● **STATED GOAL**
Duplicate the lines of the listing below, starting at the line that contains "The height and" and ending at the line that contains "Action: pos(306,275)", with both of those lines included. Leave the pictures out.

··· EXERCISE INPUT ···

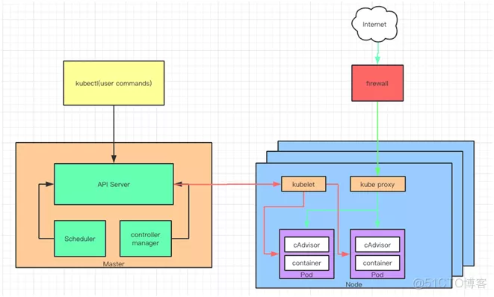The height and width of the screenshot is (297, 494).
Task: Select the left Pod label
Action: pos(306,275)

···
··· EXERCISE INPUT ···

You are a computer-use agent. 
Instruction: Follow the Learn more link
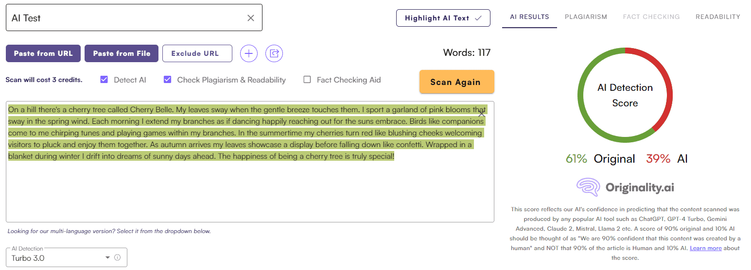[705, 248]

···

● **SOLUTION TO THE PROBLEM**
The height and width of the screenshot is (297, 494).
Task: Select the left Pod label
Action: pos(306,275)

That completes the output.